Butler: I think there is a little bit of both going on. I felt it was the fortune of the public, especially the ladies, to see my bottom—my beautiful stunning, sexy body. I felt that in these times of hardship people definitely needed a distraction. [Laughs] Please say that I was joking. Often those funny statements don't work when people read them and they say, "Oh, no I can't believe he said that."
But this is a scene that survived many incarnations before we knew who was playing the role of Clyde Shelton. Originally Clyde was written as a fat, greasy man with a ponytail, who was dying of cancer, but that was all changed. The scene was pretty much a metaphor for the climate of the story and with what's to come of the character. The character is pretty much saying, "Here I am, here is the naked me, let's start fresh." Clyde has nothing to hide at that point and he doesn't want to take any risks when they're about to arrest him. In a larger level it was also a chance for the audience to go, "Wow, who is this guy?" but it's the start of many things to come in the story. You never know how he's going to act, what he's going to do, and it's very unpredictable.

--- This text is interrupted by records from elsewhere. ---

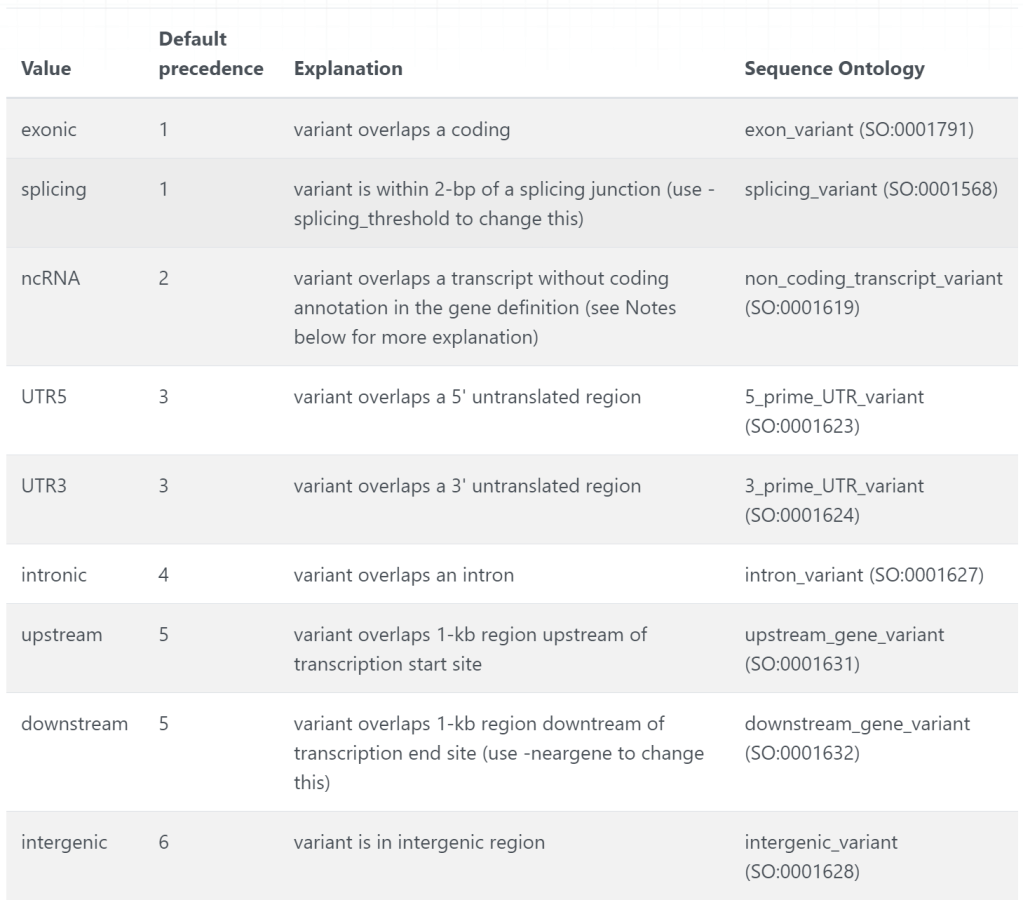The height and width of the screenshot is (907, 1023).
Task: Click the 'splicing_variant (SO:0001568)' ontology text
Action: point(871,189)
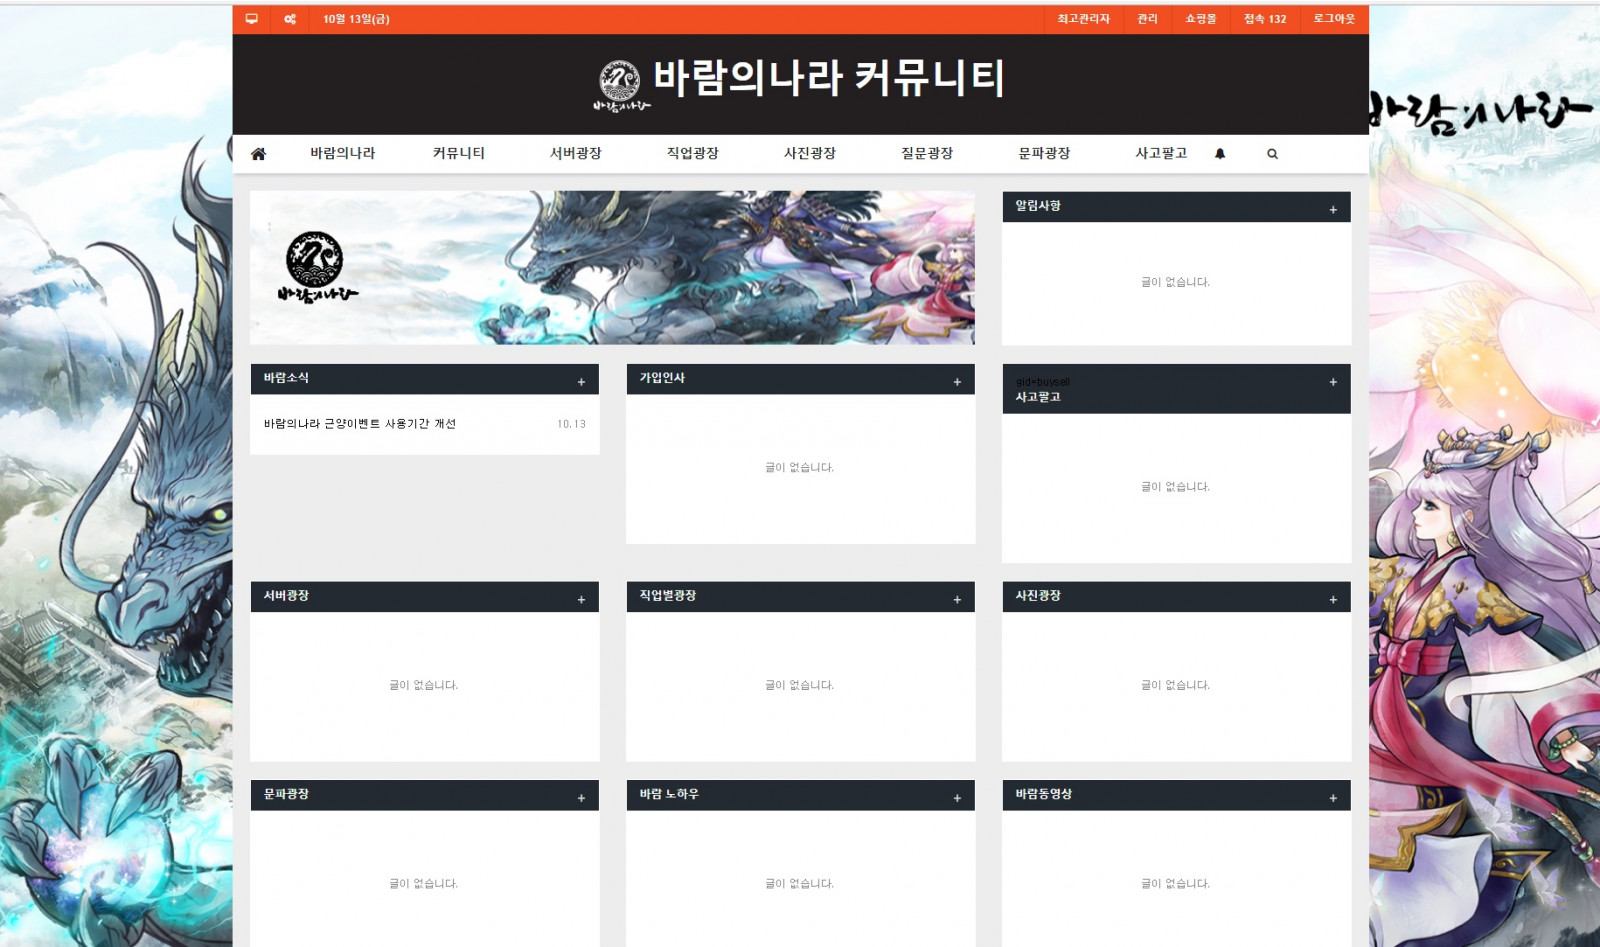This screenshot has height=947, width=1600.
Task: Click the search magnifier icon
Action: click(1272, 154)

Q: Tell us about your upcoming projects.
Butler: It's been a busy time for me between The Ugly Truth, Gamer and this movie. I'm pretty sick and tired of myself so I can just imagine what others are going through. Fortunately in my next movie people won't have to look at me; they'll just hear my voice in the film How to Train Your Dragon. I play the chief Viking who fights off dragons. It is a very beautiful coming of age story that comes out in March. I just finished filming the movie called The Bounty, which is a hard-edged romantic comedy with Jennifer Aniston. I'm really excited for Bounty to come out because I think it's going to be very exciting.